> _Aufgabe_: Schreib die Zeilen der Auflistung ab, beginnend mit der Zeile, die „Click the red“ enthält, und endend mit der Zeile, die „click(x=612, y=51)“ enthält. Ersetze dabei „ferry“ durch „cargo“.
____________________
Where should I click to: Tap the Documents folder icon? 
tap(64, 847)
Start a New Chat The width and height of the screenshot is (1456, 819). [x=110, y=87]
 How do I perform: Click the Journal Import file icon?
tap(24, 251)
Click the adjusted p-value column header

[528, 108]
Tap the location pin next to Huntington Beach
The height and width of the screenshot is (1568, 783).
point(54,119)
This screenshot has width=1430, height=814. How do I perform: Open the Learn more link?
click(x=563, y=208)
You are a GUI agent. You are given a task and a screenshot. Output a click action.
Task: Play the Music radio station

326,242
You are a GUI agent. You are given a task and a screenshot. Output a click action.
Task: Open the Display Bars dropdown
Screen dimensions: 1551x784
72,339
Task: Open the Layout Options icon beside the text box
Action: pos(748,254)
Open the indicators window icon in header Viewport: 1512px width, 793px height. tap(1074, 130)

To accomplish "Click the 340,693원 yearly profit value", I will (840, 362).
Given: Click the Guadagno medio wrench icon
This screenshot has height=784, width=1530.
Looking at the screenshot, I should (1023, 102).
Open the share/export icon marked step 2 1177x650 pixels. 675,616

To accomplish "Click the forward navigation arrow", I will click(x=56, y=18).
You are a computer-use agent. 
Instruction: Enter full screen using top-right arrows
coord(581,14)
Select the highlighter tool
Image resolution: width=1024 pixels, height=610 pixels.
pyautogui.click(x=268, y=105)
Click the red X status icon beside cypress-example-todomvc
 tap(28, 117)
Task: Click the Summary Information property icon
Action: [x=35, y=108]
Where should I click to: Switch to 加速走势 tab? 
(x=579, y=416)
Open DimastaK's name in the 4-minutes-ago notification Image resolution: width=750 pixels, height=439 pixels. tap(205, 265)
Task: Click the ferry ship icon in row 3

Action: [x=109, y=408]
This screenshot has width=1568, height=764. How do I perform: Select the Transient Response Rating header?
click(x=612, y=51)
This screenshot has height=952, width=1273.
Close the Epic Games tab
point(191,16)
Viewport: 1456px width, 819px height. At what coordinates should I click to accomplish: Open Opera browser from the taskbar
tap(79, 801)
____________________
> _Lösung_:
Click the red X status icon beside cypress-example-todomvc
 tap(28, 117)
Task: Click the Summary Information property icon
Action: [x=35, y=108]
Where should I click to: Switch to 加速走势 tab? 
(x=579, y=416)
Open DimastaK's name in the 4-minutes-ago notification Image resolution: width=750 pixels, height=439 pixels. tap(205, 265)
Task: Click the cargo ship icon in row 3

Action: [x=109, y=408]
This screenshot has width=1568, height=764. How do I perform: Select the Transient Response Rating header?
click(x=612, y=51)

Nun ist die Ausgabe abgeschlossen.